One of my favorite subjects to paint that illustrates this concept perfectly is a car. A car has a reflective surface, so you'll notice that the top of the car is often more of a blue color. The sides and some of the downward facing areas of the car, on the other hand, can be more of a warm color because light is bouncing off of the buildings, the road, the other warmer colors around the scene.

 *from Artists' Masters: Color and Light

When I'm painting the shadows of a car, I like to mix in some coolness on the top of the car that meets some warmer colors on the sides and the bottom of the car. I just let these mix wet-into-wet. 

When you’re painting an outdoor scene, upward facing surfaces can reflect cool light because they are facing the blue of the sky. Side facing and downward facing surfaces can reflect warmth or what other colors are around them. 

 *from Artists' Masters: Color and Light

What are Specific Painting Techniques for Creating Shadows in Watercolor Art?

  • Incorporate color in your shadows with glazing: Glazing is just a term used to describe the washes we paint in watercolor - the layering of colors to create our final impression. Don’t only think of your shadows at the very end of a painting. Consider the shape and colors you want your shadows to have from the first wash. Begin to integrate them into your painting from the start.
  • Don’t use black: There is no need for the starkness of black - or the drabness of grey - when you can use dynamic and exciting colors in your shadows. Look at the surrounding colors in your scene and think about how they might be reflected in your shadows. Use these instead.  
  • Connect your shadows to the large, connected shape of the painting: Don’t miss an opportunity with your shadows by painting them in a disconnected way. When you’re trying to find that connected shape in your second wash, consider the shadows. They can be an integral part of your painting - not just an afterthought.  


  • Vary the intensity of shadow: When you’re looking at shadows in real life, you’ll notice that the darkest part is directly surrounding the object that is casting the shadow.
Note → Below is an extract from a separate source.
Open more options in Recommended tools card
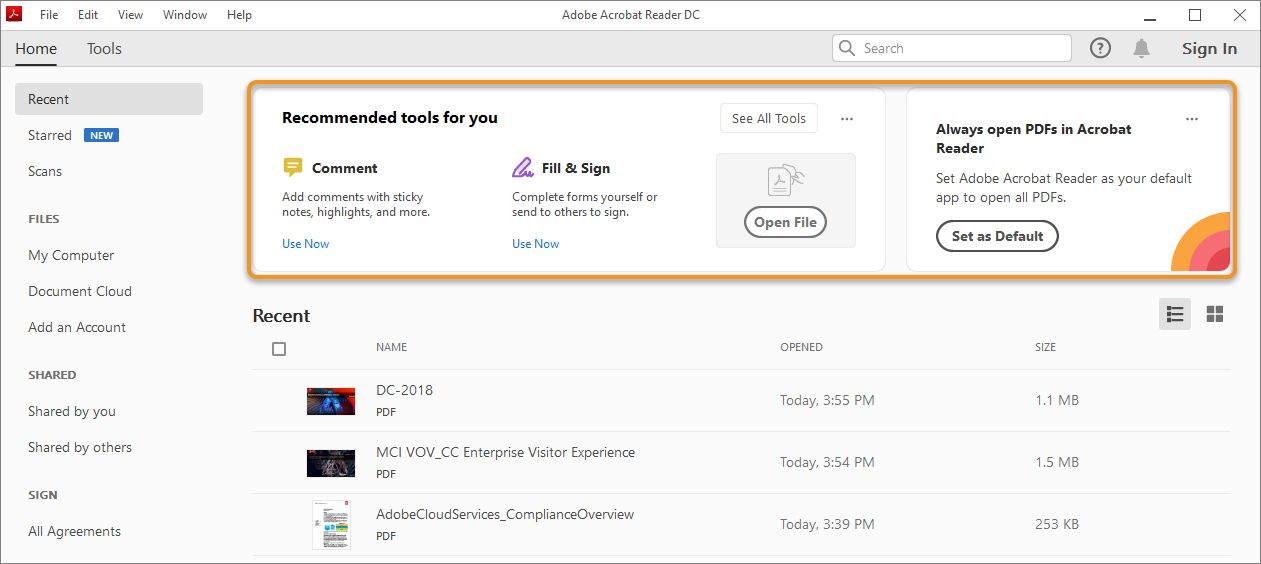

This is often called the occlusion shadow. As it extends from there, though, it gets lighter and more transparent. Consider this while you’re painting and taper the intensity of the shadow.
  • Be creative and experiment: My final recommendation is to have fun when you paint your shadows. Mix in some warm colors, some cool colors, and just play a little bit. Just as with the other parts of your painting, infuse your creativity into your shadows.
  • Connect your shadow to the object that is casting the shadow: Whether your shadow is under a car, across a field, or cast onto a building, make sure that it originates from the object that is blocking light and casting the shadow.  

What is the Benefits of Learning to Paint Watercolor Shadows?

When you can start to think of the shadows as another extension that can contribute to the feeling of light, in the feeling of the environment, of the scene, rather than just a gray and bland dead area of the painting, we can introduce some believability and some visual excitement into our scene. 

With these tips for creating and adding shadows to your watercolor paintings, you can take your art to a whole new level. Practice often and know that with every painting you do, you're getting better and better at creating realistic paintings that have depth, light and shading.